Foto: Eckardt Mildner/Archiv

Rückenstärkung für den Intendanten

Mitglieder des Theaterfördervereins hoffen auf Bewerbung Schöbels nach Auslaufen seines Vertrages

Freiberg. Freiberg. Für die Mitglieder des Fördervereins der Mittelsächsischen Theater und Philharmonie gGmbH gilt das Prinzip Hoffnung. "Wir hoffen, dass sich Intendant Manuel Schöbel neu um die Stelle bewirbt, und unser noch größerer Wunsch ist es, dass er sie auch bekommt, denn er hat bisher unwahrscheinlich aktiv agiert und seine Arbeit mehr als gut gemacht", zieht Arnold Beck, Vorstandsmitglied im Förderverein, das Fazit der Mitgliederversammlung am Dienstagabend.

Dort stand die selbst für Schöbel überraschende Nichtverlängerung seines im Juli 2011 auslaufenden Vertrages als Intendant des Mittelsächsischen Theaters erwartungsgemäß im Mittelpunkt. Doch, so Beck, weder von der Geschäftsführerin der gGmbH, Christine Klecker, noch vom Mitgesellschafter, Freibergs Oberbürgermeister Bernd-Erwin Schramm, der gleichzeitig Mitglied im Förderverein ist, wurde etwas Neues dazu gesagt. "Ich denke aber, dass wir ein bisschen mehr Verständnis wecken konnten, denn es geht um einen ganz normalen Prozess", bekräftigte Christine Klecker am Mittwoch noch einmal. Die Verträge im Theater seien für beide Seiten gedacht, gäben auch dem Künstler die Möglichkeit, sich nach Ablauf ein neues Betätigungsfeld zu suchen. Das bestätigte auch Schramm: "Das ist ein ganz normaler Vorgang, aus dem man kein Problem konstruieren sollte."

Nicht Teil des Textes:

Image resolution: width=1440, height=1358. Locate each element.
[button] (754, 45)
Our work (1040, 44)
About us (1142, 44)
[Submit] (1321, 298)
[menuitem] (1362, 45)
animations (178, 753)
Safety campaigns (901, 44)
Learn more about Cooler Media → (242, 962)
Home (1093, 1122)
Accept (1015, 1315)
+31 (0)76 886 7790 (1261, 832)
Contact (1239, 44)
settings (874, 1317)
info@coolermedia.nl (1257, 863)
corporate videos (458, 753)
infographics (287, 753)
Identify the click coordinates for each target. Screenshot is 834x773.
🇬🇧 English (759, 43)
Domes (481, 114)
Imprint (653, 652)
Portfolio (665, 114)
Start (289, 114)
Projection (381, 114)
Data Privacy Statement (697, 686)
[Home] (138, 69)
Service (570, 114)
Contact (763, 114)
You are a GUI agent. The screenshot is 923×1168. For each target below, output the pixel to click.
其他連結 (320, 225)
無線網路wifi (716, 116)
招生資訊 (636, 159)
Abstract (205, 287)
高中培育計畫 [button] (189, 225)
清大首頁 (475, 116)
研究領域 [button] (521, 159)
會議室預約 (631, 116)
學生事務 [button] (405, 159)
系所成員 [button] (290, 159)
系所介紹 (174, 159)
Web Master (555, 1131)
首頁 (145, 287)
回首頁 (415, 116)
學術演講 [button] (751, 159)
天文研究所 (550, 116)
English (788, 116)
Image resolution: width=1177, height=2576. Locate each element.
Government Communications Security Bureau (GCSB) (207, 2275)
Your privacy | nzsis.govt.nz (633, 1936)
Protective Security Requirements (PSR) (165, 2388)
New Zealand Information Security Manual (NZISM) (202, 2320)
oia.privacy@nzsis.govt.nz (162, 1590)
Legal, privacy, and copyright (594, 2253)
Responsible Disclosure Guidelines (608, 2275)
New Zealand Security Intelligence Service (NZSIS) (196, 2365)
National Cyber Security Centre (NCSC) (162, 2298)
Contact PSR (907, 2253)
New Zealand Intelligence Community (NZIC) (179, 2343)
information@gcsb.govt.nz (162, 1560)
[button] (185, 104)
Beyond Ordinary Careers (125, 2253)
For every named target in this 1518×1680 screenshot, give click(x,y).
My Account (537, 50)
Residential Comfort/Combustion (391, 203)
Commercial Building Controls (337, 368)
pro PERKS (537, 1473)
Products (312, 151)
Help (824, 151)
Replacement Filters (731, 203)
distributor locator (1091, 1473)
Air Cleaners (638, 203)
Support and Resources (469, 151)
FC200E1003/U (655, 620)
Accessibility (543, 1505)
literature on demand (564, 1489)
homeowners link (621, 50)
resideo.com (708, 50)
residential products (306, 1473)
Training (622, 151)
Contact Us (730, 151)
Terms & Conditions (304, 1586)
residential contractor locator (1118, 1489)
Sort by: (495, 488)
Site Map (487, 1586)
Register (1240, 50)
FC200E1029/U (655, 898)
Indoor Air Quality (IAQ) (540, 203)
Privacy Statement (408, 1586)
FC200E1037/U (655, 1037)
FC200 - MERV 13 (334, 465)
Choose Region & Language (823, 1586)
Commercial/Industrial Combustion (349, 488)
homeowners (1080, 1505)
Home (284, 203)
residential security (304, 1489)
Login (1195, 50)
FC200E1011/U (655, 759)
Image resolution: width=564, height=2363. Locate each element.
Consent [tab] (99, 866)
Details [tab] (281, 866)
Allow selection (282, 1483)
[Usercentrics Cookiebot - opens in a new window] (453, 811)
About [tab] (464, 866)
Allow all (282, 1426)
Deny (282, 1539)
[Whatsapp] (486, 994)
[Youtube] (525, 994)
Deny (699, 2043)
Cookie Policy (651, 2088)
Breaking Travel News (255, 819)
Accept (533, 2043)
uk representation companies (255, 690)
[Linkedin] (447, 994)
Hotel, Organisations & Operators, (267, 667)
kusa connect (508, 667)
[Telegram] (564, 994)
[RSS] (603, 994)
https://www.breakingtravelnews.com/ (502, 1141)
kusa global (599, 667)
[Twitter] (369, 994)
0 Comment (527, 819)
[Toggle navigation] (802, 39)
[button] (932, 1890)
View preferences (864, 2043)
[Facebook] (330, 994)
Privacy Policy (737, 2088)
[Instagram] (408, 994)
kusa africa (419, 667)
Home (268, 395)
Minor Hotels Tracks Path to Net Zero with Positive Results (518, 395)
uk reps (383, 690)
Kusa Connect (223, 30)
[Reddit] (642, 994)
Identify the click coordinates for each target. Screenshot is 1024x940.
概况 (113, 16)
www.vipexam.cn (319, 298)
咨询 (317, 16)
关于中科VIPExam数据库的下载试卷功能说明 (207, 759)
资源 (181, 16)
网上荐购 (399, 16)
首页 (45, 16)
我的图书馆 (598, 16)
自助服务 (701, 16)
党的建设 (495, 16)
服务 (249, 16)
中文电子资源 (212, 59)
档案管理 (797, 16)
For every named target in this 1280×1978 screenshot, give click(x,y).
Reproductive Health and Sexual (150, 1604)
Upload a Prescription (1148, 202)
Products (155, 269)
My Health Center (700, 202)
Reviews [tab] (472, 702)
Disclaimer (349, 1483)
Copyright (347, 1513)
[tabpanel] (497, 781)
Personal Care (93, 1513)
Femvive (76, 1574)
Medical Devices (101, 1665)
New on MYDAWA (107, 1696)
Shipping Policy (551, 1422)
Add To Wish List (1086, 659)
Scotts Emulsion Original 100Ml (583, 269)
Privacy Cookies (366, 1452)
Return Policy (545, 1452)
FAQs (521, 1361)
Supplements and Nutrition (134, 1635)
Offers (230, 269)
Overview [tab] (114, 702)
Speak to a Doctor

Nachdem Beck und die Vereinsvorsitzende Carla Wünsch bereits vor der Mitgliederversammlung den OB um ein Gespräch zum Thema gebeten hatten, will der Verein nun vorerst nichts weiter in dieser Angelegenheit unternehmen. "Man ist mit zwei Leuten befreundet, die sich trennen. Da kann und will man nicht dem einen oder dem anderen den Rücken stärken", vergleicht Beck die Situation. "Gegen Christine Klecker auf der anderen Seite können wir überhaupt nichts sagen. Auch sie hat sich unwahrscheinlich um das Theater verdient gemacht", betont das Vorstandsmitglied.